Data records:
== Segment start ==
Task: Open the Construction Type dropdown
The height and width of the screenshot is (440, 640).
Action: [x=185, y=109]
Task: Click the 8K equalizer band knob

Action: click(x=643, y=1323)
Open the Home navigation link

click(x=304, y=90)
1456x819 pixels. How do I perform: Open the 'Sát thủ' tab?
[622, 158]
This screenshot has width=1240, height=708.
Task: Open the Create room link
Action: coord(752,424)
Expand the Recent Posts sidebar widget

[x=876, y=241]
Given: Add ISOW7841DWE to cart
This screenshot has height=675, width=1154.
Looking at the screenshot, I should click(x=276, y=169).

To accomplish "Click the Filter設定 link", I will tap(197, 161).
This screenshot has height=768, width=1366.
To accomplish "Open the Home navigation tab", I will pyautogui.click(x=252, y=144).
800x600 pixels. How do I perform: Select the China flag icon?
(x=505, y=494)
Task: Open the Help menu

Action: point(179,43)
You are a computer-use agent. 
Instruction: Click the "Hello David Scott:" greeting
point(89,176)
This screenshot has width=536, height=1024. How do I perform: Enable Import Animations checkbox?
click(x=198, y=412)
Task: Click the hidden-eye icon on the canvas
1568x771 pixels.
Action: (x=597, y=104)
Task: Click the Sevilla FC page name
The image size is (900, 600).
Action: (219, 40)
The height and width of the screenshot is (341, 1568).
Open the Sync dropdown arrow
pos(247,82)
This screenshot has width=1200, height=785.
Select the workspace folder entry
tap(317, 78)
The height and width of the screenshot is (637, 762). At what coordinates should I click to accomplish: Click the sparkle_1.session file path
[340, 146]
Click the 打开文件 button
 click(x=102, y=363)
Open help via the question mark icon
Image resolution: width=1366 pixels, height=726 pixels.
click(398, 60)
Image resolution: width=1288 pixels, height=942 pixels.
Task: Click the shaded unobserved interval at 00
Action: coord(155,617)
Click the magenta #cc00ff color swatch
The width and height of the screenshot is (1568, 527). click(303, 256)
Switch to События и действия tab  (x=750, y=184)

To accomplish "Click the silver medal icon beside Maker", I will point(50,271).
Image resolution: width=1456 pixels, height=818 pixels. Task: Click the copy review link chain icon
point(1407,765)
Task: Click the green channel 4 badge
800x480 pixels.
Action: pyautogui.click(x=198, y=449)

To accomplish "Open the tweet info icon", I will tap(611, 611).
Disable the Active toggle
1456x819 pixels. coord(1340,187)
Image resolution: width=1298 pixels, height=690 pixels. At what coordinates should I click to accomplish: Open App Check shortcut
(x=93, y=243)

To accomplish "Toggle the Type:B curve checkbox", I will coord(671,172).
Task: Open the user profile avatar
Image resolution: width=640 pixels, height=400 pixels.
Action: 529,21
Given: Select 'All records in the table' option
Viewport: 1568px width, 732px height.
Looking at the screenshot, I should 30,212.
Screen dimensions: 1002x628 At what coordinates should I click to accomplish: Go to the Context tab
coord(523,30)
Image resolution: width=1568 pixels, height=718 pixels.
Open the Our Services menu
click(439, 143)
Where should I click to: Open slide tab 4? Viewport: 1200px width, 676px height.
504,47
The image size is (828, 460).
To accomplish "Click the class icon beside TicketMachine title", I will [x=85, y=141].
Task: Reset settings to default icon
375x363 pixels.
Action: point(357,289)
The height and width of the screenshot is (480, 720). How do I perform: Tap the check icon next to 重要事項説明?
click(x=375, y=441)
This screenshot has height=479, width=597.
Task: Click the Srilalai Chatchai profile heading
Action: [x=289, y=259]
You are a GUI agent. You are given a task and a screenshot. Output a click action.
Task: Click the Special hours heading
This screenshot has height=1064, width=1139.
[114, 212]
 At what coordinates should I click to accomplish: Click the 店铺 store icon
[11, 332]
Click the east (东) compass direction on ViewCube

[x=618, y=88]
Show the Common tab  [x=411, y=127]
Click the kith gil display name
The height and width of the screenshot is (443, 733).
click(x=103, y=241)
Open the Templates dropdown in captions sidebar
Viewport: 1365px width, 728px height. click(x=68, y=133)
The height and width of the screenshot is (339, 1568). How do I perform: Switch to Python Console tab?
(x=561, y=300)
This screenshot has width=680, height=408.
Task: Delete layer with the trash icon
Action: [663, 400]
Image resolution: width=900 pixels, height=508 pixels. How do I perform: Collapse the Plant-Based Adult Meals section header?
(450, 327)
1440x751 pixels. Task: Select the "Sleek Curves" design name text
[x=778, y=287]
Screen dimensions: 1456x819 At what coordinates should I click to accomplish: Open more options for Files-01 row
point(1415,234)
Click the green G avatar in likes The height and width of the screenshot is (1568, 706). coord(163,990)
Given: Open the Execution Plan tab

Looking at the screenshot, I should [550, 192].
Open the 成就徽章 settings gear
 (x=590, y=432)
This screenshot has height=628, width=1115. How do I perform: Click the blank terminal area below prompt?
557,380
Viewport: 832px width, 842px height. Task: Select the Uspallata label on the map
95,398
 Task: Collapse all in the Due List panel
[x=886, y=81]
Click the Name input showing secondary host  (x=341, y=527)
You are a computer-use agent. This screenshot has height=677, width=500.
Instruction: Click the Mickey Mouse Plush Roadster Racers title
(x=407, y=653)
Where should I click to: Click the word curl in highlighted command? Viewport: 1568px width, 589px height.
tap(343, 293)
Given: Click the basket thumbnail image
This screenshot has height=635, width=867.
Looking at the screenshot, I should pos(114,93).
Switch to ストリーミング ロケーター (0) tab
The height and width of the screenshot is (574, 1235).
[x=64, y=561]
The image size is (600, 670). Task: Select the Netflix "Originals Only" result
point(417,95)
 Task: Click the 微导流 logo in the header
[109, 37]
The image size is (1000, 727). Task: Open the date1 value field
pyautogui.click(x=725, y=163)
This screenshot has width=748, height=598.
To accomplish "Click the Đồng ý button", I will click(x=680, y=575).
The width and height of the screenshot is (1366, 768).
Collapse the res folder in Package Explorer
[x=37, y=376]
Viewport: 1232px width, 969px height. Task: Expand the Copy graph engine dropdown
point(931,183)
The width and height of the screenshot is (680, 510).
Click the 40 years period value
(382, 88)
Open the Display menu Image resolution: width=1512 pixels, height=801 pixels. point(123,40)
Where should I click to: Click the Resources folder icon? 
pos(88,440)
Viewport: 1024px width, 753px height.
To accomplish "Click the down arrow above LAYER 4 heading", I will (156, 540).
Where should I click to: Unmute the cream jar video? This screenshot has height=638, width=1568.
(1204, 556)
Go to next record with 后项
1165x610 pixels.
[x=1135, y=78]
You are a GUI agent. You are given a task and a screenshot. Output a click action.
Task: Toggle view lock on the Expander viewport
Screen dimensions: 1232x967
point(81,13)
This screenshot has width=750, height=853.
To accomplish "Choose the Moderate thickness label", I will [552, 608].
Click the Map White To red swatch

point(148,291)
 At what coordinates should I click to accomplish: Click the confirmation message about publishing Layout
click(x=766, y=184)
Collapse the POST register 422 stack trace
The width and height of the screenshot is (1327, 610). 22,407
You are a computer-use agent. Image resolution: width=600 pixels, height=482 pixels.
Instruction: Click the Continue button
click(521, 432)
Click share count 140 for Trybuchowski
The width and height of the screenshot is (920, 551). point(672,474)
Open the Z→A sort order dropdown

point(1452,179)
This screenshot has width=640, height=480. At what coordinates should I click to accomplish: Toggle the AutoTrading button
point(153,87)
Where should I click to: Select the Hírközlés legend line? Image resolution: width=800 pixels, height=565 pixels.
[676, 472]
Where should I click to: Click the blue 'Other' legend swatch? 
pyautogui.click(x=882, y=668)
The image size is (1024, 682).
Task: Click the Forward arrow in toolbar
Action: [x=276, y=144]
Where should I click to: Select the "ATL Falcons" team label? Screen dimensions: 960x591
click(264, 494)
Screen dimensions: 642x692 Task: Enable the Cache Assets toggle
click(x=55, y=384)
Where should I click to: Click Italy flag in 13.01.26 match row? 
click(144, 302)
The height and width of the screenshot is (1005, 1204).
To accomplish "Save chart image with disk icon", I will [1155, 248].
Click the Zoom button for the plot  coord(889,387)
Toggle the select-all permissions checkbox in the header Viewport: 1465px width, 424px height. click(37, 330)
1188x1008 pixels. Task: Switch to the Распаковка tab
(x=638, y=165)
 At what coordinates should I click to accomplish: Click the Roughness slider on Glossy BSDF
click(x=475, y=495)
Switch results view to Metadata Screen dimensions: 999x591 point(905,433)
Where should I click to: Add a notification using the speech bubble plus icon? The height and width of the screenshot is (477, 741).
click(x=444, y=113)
== Segment end ==
Problem requirements: Once you find the line with "The height and width of the screenshot is (1005, 1204)." above, print it and every line after it up to and including the line with "Switch results view", exactly as written and nothing else.

Answer below:
The height and width of the screenshot is (1005, 1204).
To accomplish "Save chart image with disk icon", I will [1155, 248].
Click the Zoom button for the plot  coord(889,387)
Toggle the select-all permissions checkbox in the header Viewport: 1465px width, 424px height. click(37, 330)
1188x1008 pixels. Task: Switch to the Распаковка tab
(x=638, y=165)
 At what coordinates should I click to accomplish: Click the Roughness slider on Glossy BSDF
click(x=475, y=495)
Switch results view to Metadata Screen dimensions: 999x591 point(905,433)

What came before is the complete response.